Description of the task: State how many lines of the data below contain the string "width", treating uppercase and lowercase as distinct. Reply with the number alone.

Listed records:
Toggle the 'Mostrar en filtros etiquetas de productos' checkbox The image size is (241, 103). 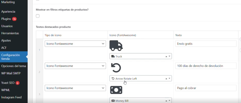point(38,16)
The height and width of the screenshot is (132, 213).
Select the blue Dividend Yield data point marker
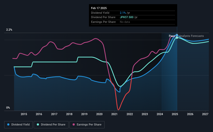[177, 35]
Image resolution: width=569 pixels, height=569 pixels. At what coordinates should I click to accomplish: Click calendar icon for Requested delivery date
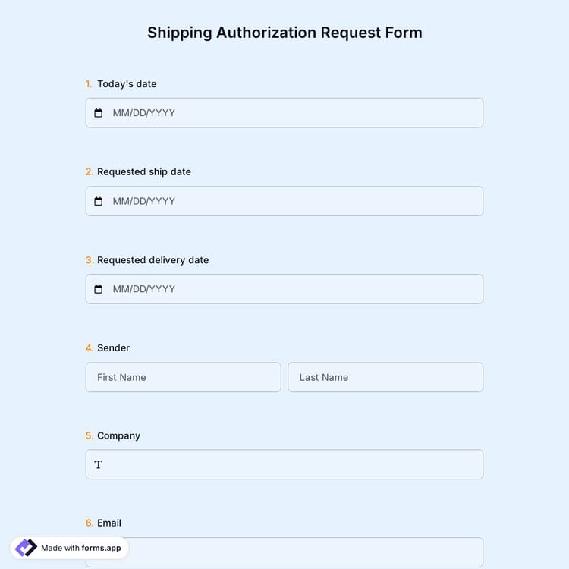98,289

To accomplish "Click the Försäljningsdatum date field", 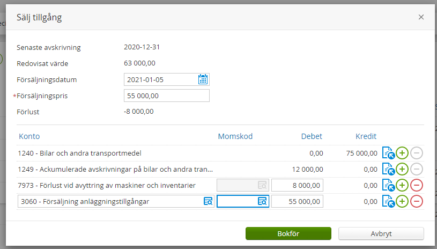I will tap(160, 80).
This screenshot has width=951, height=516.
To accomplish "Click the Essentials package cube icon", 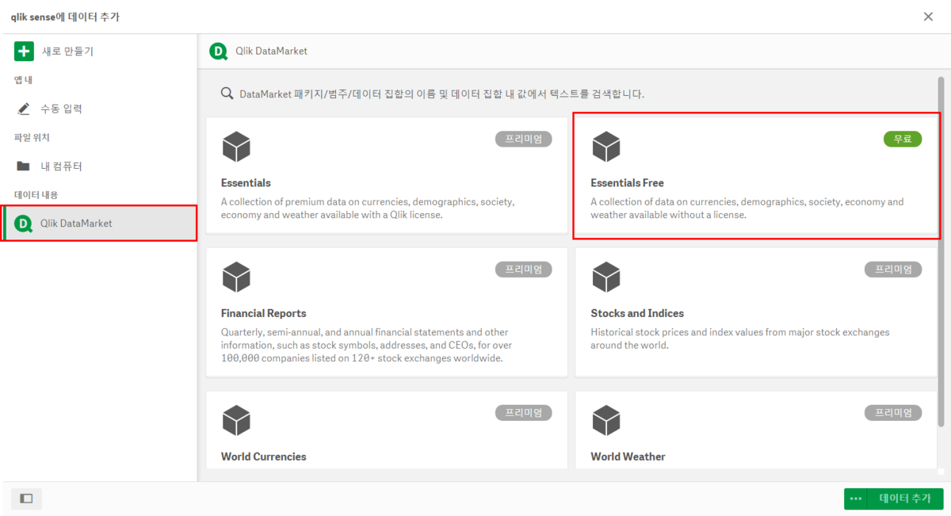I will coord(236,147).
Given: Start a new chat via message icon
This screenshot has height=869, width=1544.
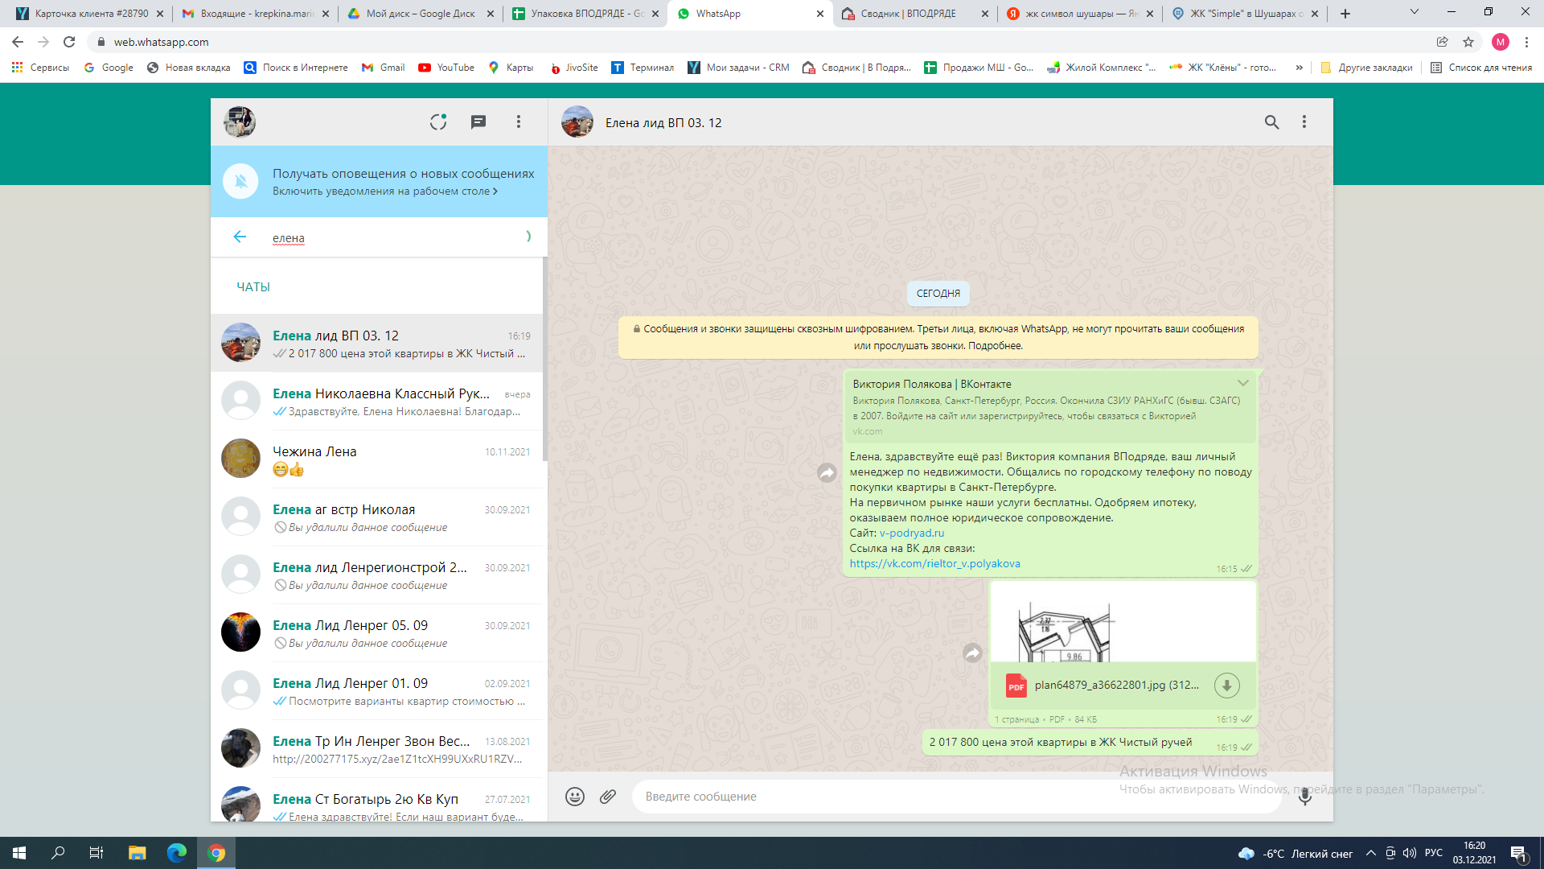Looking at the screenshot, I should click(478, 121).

---

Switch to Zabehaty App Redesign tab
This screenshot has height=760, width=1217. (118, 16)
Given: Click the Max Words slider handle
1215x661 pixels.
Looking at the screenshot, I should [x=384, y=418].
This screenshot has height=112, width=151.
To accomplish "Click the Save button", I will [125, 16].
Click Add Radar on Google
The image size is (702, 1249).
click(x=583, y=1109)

Written response: 6